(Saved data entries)
=-=-=
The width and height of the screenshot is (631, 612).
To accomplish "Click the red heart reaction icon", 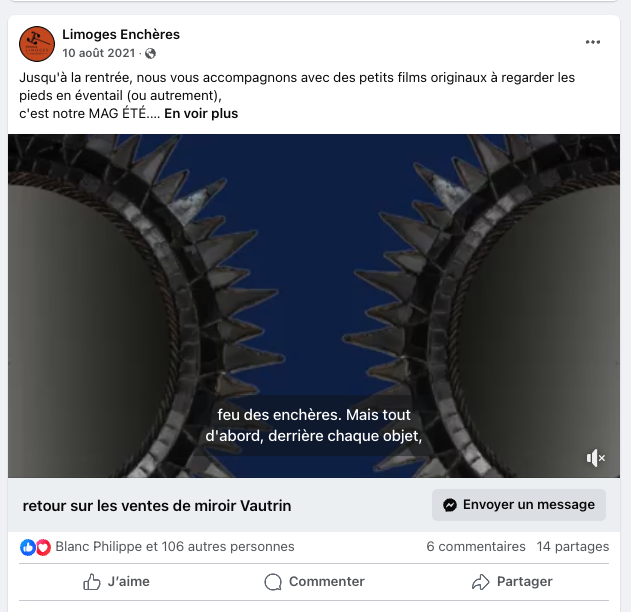I will pyautogui.click(x=43, y=547).
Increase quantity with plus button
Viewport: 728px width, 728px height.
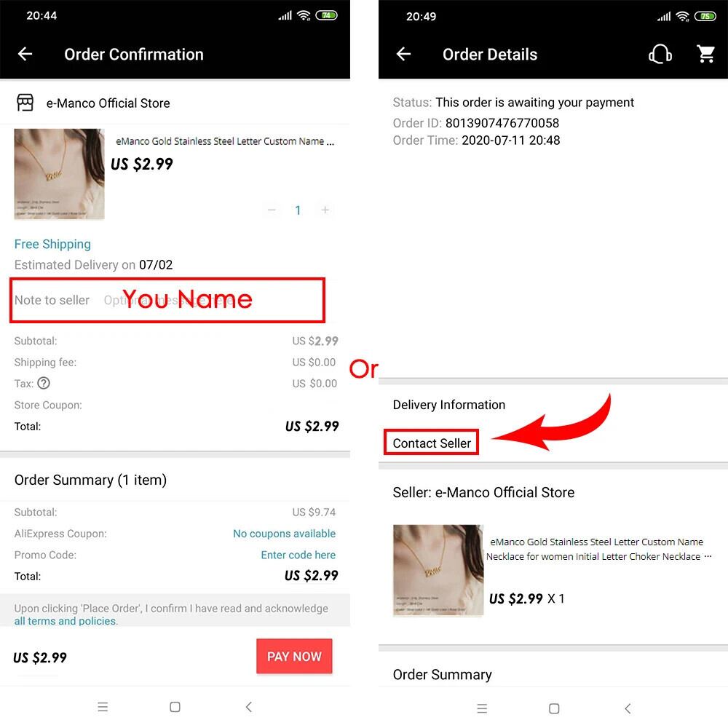tap(325, 210)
=-=-=
**Directions for this task**
Beginning with the line holding "Increase quantity with plus button", copy each line exactly through the end of the records above, and leave every picture out.

**Solution to this task**
Increase quantity with plus button
Viewport: 728px width, 728px height.
tap(325, 210)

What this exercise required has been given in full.